**Work task:**
Retype word for word the line containing "Where should I click to: Click the code" and each line that follows it in the records below, through the last one, with no pictures.

**Working data:**

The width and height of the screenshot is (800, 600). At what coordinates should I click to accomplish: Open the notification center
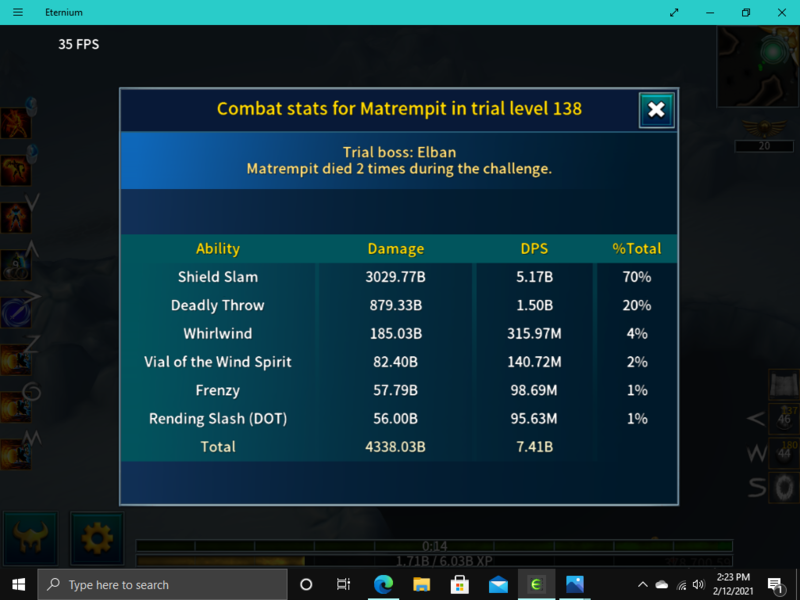pyautogui.click(x=776, y=585)
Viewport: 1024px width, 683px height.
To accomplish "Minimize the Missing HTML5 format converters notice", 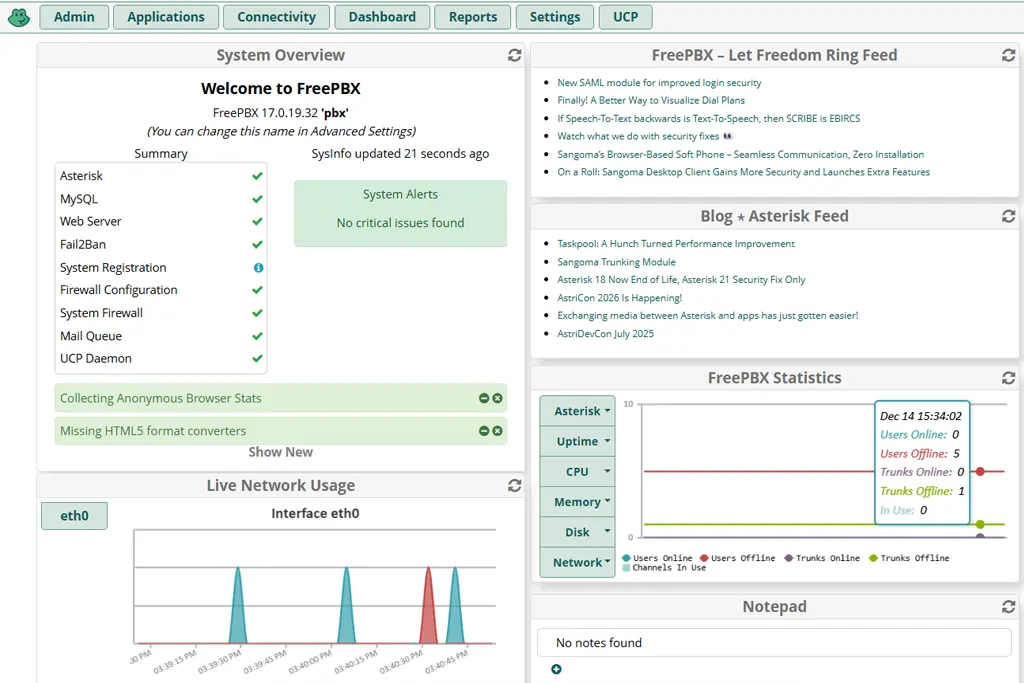I will tap(484, 431).
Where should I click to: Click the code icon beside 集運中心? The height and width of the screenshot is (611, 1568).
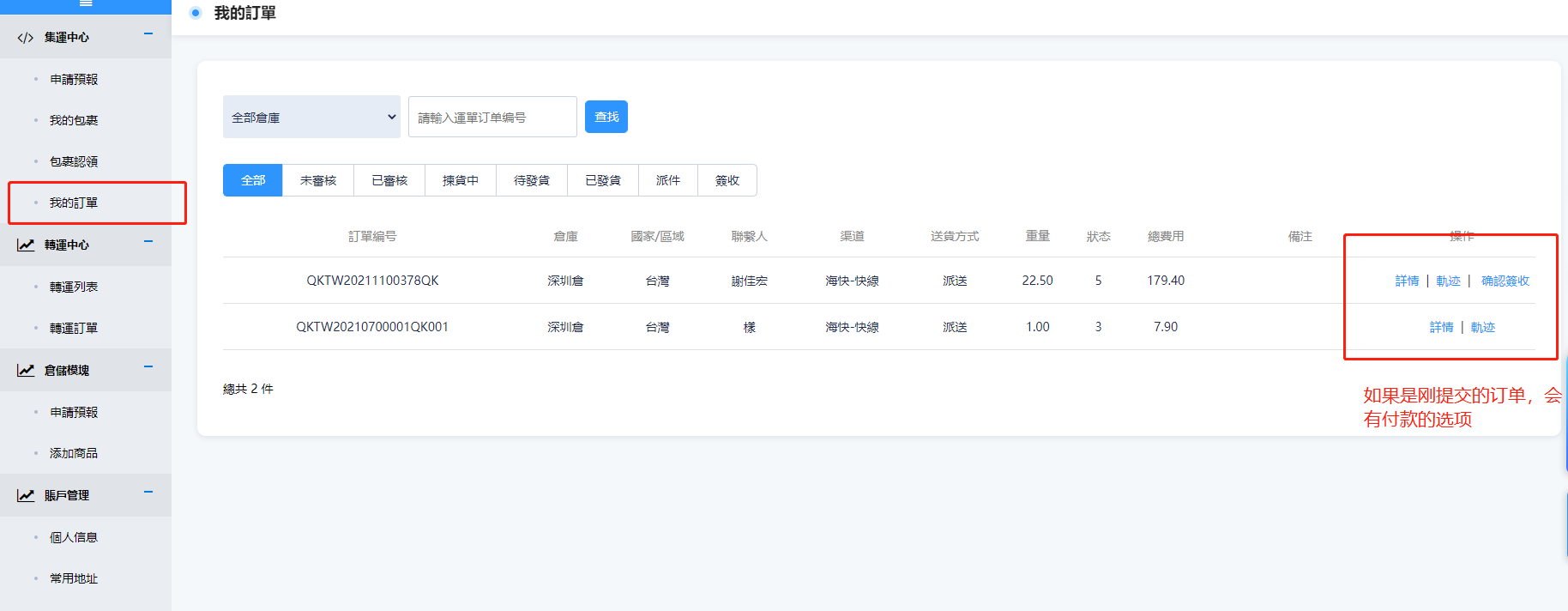click(x=26, y=38)
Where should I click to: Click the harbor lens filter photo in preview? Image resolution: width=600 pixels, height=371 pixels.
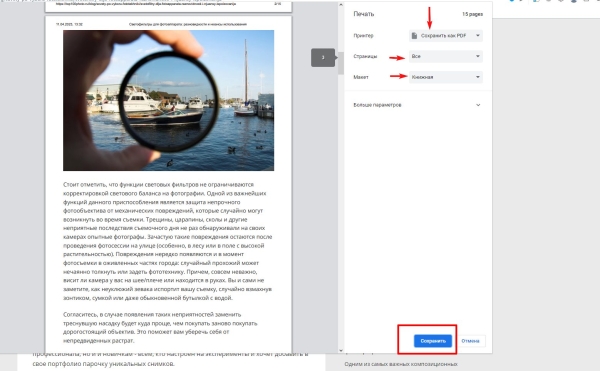[x=168, y=100]
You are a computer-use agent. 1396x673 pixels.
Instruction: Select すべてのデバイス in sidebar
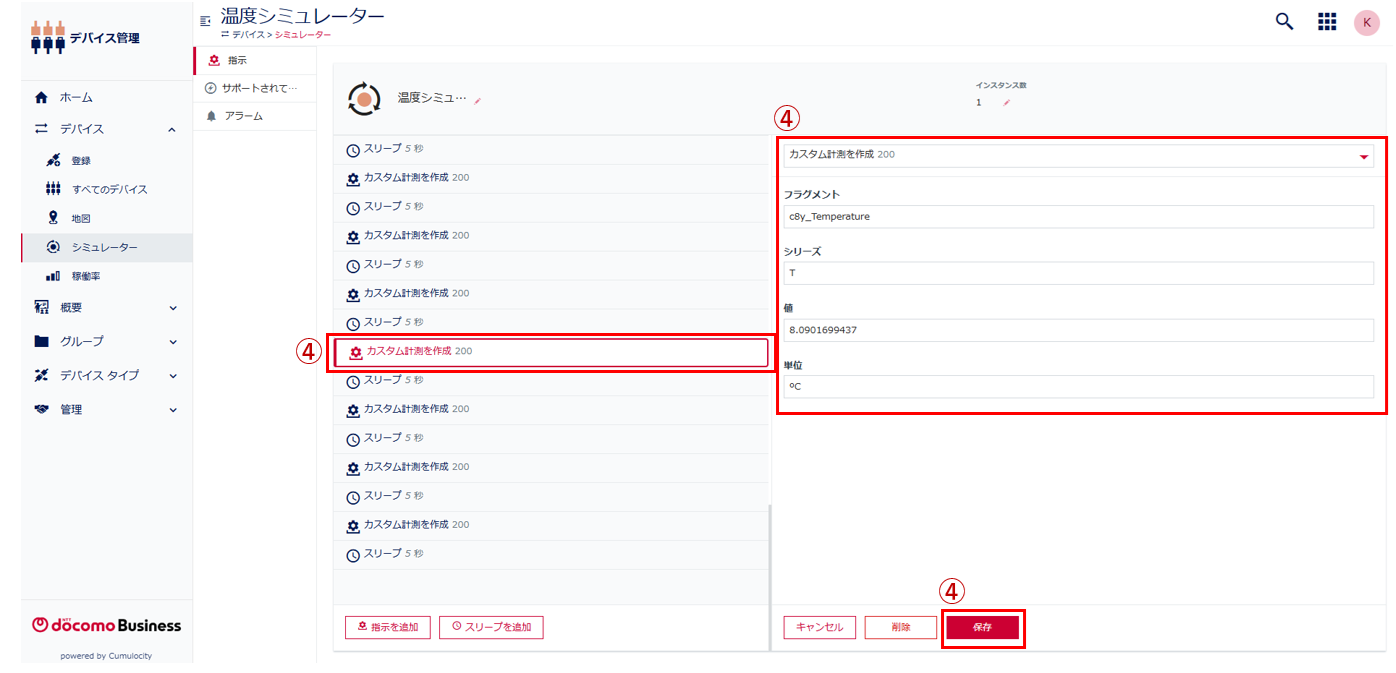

**Response to the task:**
Where should I click to: Click the code icon beside 集運中心? The height and width of the screenshot is (611, 1568).
click(x=26, y=38)
Where should I click to: Click the harbor lens filter photo in preview? Image resolution: width=600 pixels, height=371 pixels.
[x=168, y=100]
You are a computer-use agent. 1396x673 pixels.
Instruction: Select すべてのデバイス in sidebar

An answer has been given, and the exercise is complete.